## Problem requirements
Reproduce the following entries verbatim, line for line.

- - -

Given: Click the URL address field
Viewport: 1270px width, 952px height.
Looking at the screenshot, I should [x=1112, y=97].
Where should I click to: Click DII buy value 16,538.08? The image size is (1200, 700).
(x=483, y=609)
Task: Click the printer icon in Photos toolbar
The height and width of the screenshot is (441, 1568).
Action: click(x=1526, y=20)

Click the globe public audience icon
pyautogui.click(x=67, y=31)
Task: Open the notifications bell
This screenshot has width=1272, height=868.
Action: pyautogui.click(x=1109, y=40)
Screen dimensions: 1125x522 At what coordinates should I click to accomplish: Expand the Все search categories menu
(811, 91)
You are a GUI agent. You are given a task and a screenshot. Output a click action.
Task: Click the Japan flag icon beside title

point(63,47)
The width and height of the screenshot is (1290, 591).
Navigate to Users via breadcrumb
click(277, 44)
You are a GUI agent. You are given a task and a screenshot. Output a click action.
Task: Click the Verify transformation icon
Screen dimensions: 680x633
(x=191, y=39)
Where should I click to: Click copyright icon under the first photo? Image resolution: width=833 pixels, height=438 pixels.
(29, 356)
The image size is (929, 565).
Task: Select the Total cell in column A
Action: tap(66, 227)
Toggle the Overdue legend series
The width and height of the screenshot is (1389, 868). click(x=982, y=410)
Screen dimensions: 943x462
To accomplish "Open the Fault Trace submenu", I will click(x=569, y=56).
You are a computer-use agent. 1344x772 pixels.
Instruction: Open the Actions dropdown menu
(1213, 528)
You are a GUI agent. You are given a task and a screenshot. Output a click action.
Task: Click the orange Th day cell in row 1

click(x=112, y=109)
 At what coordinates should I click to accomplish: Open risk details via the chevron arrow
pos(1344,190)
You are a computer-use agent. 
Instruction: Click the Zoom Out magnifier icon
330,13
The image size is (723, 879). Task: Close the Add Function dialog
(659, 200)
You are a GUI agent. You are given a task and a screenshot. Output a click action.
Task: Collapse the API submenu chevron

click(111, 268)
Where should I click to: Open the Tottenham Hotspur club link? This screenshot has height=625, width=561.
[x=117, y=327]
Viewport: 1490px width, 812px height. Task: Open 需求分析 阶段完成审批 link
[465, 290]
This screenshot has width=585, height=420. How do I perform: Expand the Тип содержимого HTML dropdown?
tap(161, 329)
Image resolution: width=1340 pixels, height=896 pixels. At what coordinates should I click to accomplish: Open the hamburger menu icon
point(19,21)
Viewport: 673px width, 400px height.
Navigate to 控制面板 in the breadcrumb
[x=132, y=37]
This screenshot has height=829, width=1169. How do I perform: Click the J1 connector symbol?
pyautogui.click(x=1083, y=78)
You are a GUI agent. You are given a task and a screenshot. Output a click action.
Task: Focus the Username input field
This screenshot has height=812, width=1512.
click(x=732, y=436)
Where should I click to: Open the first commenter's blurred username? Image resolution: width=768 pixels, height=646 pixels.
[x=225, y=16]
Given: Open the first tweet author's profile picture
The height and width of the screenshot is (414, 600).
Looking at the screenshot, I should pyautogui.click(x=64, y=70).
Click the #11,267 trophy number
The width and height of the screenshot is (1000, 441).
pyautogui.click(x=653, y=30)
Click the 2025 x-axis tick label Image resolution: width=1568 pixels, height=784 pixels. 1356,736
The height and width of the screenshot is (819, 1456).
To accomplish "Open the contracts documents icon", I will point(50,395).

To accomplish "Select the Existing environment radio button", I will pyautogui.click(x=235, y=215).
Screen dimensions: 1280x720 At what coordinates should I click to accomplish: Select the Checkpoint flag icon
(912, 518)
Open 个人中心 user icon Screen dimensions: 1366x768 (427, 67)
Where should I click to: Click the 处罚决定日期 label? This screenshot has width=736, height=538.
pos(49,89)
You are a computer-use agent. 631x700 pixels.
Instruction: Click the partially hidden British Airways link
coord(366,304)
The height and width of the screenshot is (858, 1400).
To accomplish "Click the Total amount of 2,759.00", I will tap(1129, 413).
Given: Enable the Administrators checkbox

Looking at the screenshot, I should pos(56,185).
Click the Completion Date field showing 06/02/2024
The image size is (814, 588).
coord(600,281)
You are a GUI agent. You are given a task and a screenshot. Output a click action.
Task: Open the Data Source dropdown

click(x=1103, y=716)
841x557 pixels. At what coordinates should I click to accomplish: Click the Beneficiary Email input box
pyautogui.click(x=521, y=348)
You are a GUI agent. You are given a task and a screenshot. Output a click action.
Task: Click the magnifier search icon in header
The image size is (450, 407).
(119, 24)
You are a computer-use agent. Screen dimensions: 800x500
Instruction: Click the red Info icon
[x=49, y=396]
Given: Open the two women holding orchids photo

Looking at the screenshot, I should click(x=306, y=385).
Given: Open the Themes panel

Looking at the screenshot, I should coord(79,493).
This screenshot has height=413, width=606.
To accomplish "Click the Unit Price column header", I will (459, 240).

- - -

## Exercise output
Given: Click the URL address field
Viewport: 1270px width, 952px height.
Looking at the screenshot, I should [x=1112, y=97].
Where should I click to: Click DII buy value 16,538.08? The image size is (1200, 700).
(x=483, y=609)
Task: Click the printer icon in Photos toolbar
The height and width of the screenshot is (441, 1568).
Action: click(x=1526, y=20)

Click the globe public audience icon
pyautogui.click(x=67, y=31)
Task: Open the notifications bell
This screenshot has width=1272, height=868.
Action: pyautogui.click(x=1109, y=40)
Screen dimensions: 1125x522 At what coordinates should I click to accomplish: Expand the Все search categories menu
(811, 91)
You are a GUI agent. You are given a task and a screenshot. Output a click action.
Task: Click the Japan flag icon beside title

point(63,47)
The width and height of the screenshot is (1290, 591).
Navigate to Users via breadcrumb
click(277, 44)
You are a GUI agent. You are given a task and a screenshot. Output a click action.
Task: Click the Verify transformation icon
Screen dimensions: 680x633
(x=191, y=39)
Where should I click to: Click copyright icon under the first photo? Image resolution: width=833 pixels, height=438 pixels.
(29, 356)
The image size is (929, 565).
Task: Select the Total cell in column A
Action: tap(66, 227)
Toggle the Overdue legend series
The width and height of the screenshot is (1389, 868). click(x=982, y=410)
Screen dimensions: 943x462
To accomplish "Open the Fault Trace submenu", I will click(x=569, y=56).
You are a computer-use agent. 1344x772 pixels.
Instruction: Open the Actions dropdown menu
(1213, 528)
You are a GUI agent. You are given a task and a screenshot. Output a click action.
Task: Click the orange Th day cell in row 1

click(x=112, y=109)
 At what coordinates should I click to accomplish: Open risk details via the chevron arrow
pos(1344,190)
You are a computer-use agent. 
Instruction: Click the Zoom Out magnifier icon
330,13
The image size is (723, 879). Task: Close the Add Function dialog
(659, 200)
You are a GUI agent. You are given a task and a screenshot. Output a click action.
Task: Collapse the API submenu chevron

click(111, 268)
Where should I click to: Open the Tottenham Hotspur club link? This screenshot has height=625, width=561.
[x=117, y=327]
Viewport: 1490px width, 812px height. Task: Open 需求分析 阶段完成审批 link
[465, 290]
This screenshot has width=585, height=420. How do I perform: Expand the Тип содержимого HTML dropdown?
tap(161, 329)
Image resolution: width=1340 pixels, height=896 pixels. At what coordinates should I click to accomplish: Open the hamburger menu icon
point(19,21)
Viewport: 673px width, 400px height.
Navigate to 控制面板 in the breadcrumb
[x=132, y=37]
This screenshot has height=829, width=1169. How do I perform: Click the J1 connector symbol?
pyautogui.click(x=1083, y=78)
You are a GUI agent. You are given a task and a screenshot. Output a click action.
Task: Focus the Username input field
This screenshot has height=812, width=1512.
click(x=732, y=436)
Where should I click to: Open the first commenter's blurred username? Image resolution: width=768 pixels, height=646 pixels.
[x=225, y=16]
Given: Open the first tweet author's profile picture
The height and width of the screenshot is (414, 600).
Looking at the screenshot, I should pyautogui.click(x=64, y=70).
Click the #11,267 trophy number
The width and height of the screenshot is (1000, 441).
pyautogui.click(x=653, y=30)
Click the 2025 x-axis tick label Image resolution: width=1568 pixels, height=784 pixels. 1356,736
The height and width of the screenshot is (819, 1456).
To accomplish "Open the contracts documents icon", I will point(50,395).

To accomplish "Select the Existing environment radio button", I will pyautogui.click(x=235, y=215).
Screen dimensions: 1280x720 At what coordinates should I click to accomplish: Select the Checkpoint flag icon
(912, 518)
Open 个人中心 user icon Screen dimensions: 1366x768 (427, 67)
Where should I click to: Click the 处罚决定日期 label? This screenshot has width=736, height=538.
pos(49,89)
You are a computer-use agent. 631x700 pixels.
Instruction: Click the partially hidden British Airways link
coord(366,304)
The height and width of the screenshot is (858, 1400).
To accomplish "Click the Total amount of 2,759.00", I will tap(1129, 413).
Given: Enable the Administrators checkbox

Looking at the screenshot, I should pos(56,185).
Click the Completion Date field showing 06/02/2024
The image size is (814, 588).
coord(600,281)
You are a GUI agent. You are given a task and a screenshot. Output a click action.
Task: Open the Data Source dropdown

click(x=1103, y=716)
841x557 pixels. At what coordinates should I click to accomplish: Click the Beneficiary Email input box
pyautogui.click(x=521, y=348)
You are a GUI agent. You are given a task and a screenshot. Output a click action.
Task: Click the magnifier search icon in header
The image size is (450, 407).
(119, 24)
You are a computer-use agent. Screen dimensions: 800x500
Instruction: Click the red Info icon
[x=49, y=396]
Given: Open the two women holding orchids photo

Looking at the screenshot, I should click(x=306, y=385).
Given: Open the Themes panel

Looking at the screenshot, I should coord(79,493).
This screenshot has height=413, width=606.
To accomplish "Click the Unit Price column header", I will (459, 240).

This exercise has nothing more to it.